Rule E. Individuals in administrative or supervisory roles shall not require or permit their professional staff to provide services or conduct research activities that exceed the staff member's certification status, competence, education, training, and experience.

  • In situations where the mentor becomes aware that the Clinical Fellow needs additional education, training, or experience in a particular practice area, it is the responsibility of the mentor to facilitate the fellow's acquisition of such education, training, or experience. Rule E may apply when both the mentor and the Clinical Fellow are employed within the same entity and the Clinical Fellow is considered a member of the professional staff.

Principle of Ethics III

Individuals shall honor their responsibility to the public when advocating for the unmet communication and swallowing needs of the public and shall provide accurate information involving any aspect of the professions.

Under this principle, there are several rules which apply to mentoring responsibilities. These include:

Rule A. Individuals shall not misrepresent their credentials, competence, education, training, experience, or scholarly contributions.

  • It is the ethical responsibility of the mentor to maintain professional credentials throughout the supervision for all Clinical Fellows. The mentor must also prohibit the Clinical Fellow from providing services for which they are not qualified and assure they do not misrepresent their professional services to the public.

Rule B. Individuals shall avoid engaging in conflicts of interest whereby personal, financial, or other considerations have the potential to influence or compromise professional judgment and objectivity.

Rule C. Individuals shall not misrepresent research and scholarly activities, diagnostic information, services provided, results of services provided, products dispensed, or the effects of products dispensed.

  • The mentor needs to provide ethical guidance to assure that the Clinical Fellow understands how to identify a conflict of interest and does not engage in inappropriate activities.

Principle of Ethics IV

Individuals shall uphold the dignity and autonomy of the professions, maintain collaborative and harmonious interprofessional and intraprofessional relationships, and accept the professions' self-imposed standards.

Under this principle, there are several rules which apply to mentoring responsibilities.
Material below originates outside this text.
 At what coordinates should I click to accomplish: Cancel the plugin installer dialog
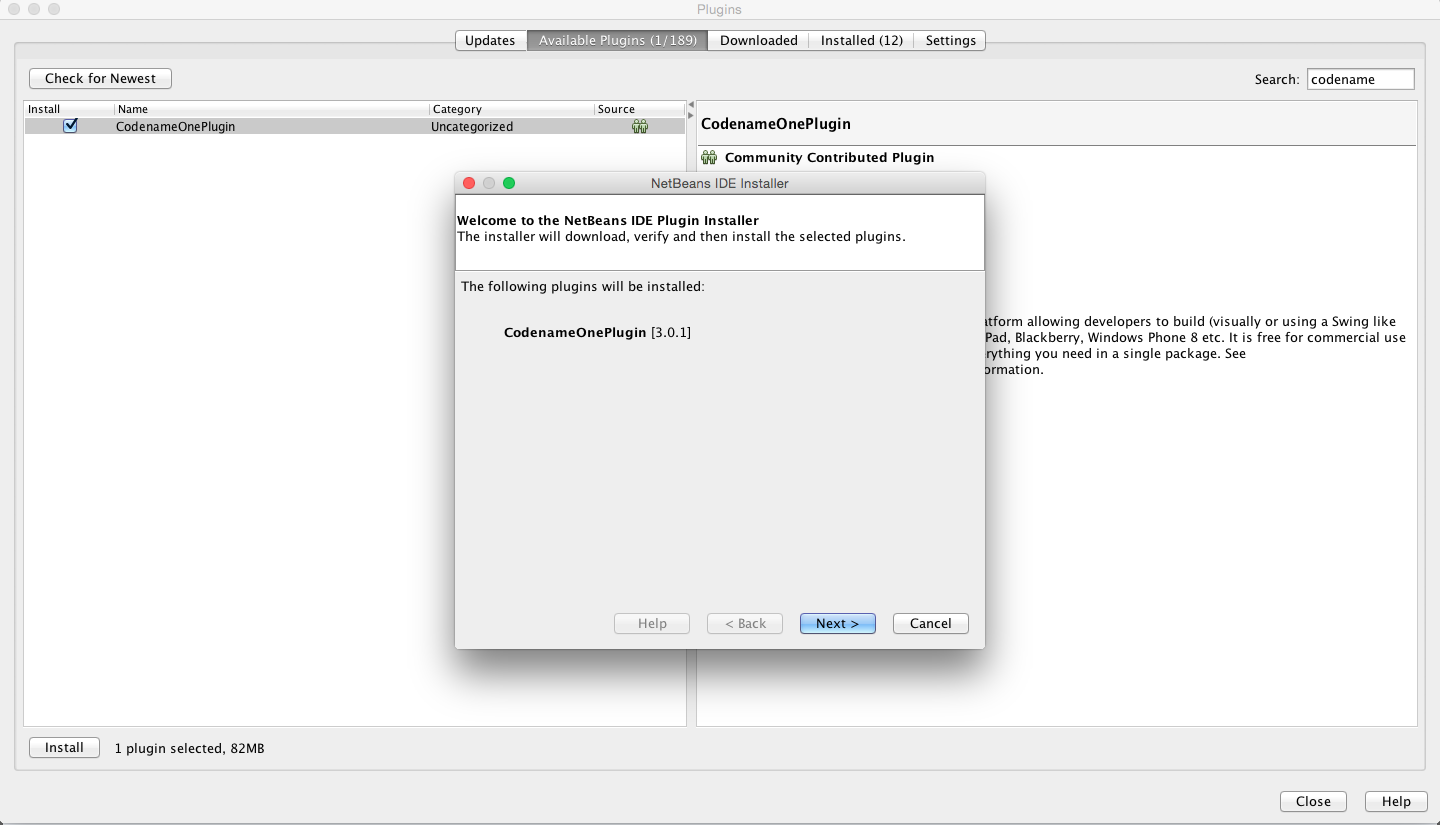click(x=930, y=623)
These include:

Rule G. Individuals shall not engage in any form of harassment, power abuse, or sexual harassment.

Rule L. Individuals shall not discriminate in their relationships with colleagues, assistants, students, support personnel, and members of other professions and disciplines on the basis of race, ethnicity, sex, gender identity/gender expression, sexual orientation, age, religion, national origin, disability, culture, language, dialect, or socioeconomic status.
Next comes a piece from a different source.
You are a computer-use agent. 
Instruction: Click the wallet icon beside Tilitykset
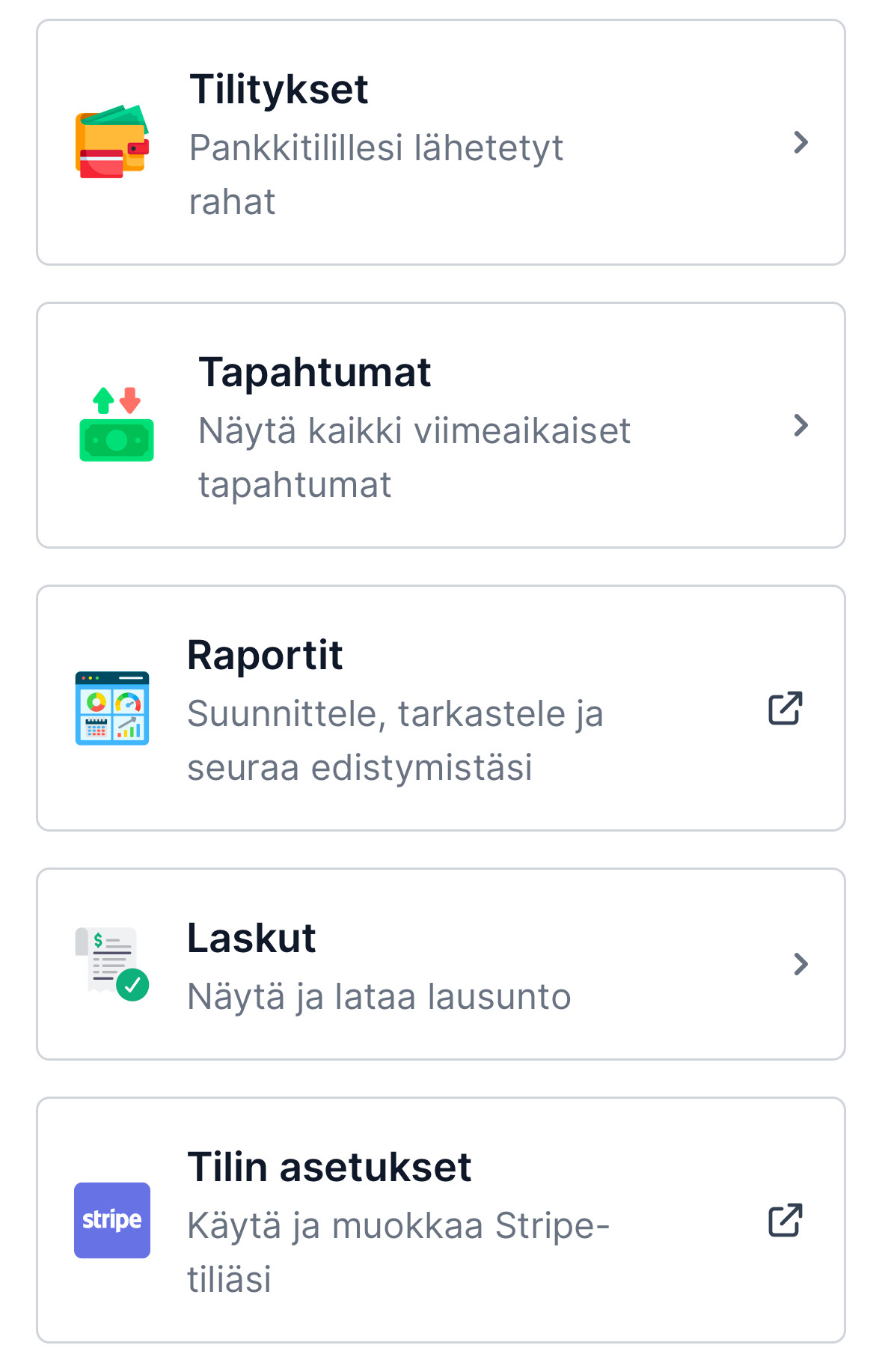coord(112,141)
  • According to Rules G and L, the mentor has the responsibility to treat the Clinical Fellow with dignity and respect at all times, allowing the Clinical Fellow to develop professionally without intimidation or fear of reprisal.

Rule R. Individuals shall comply with local, state, and federal laws and regulations applicable to professional practice, research ethics, and the responsible conduct of research.

  • A mentor who allows a Clinical Fellow to provide clinical services under their supervision when the Clinical Fellow is not properly licensed as required by the applicable state, aids in the misrepresentation of services provided as well as the misrepresentation of the Clinical Fellow's credentials.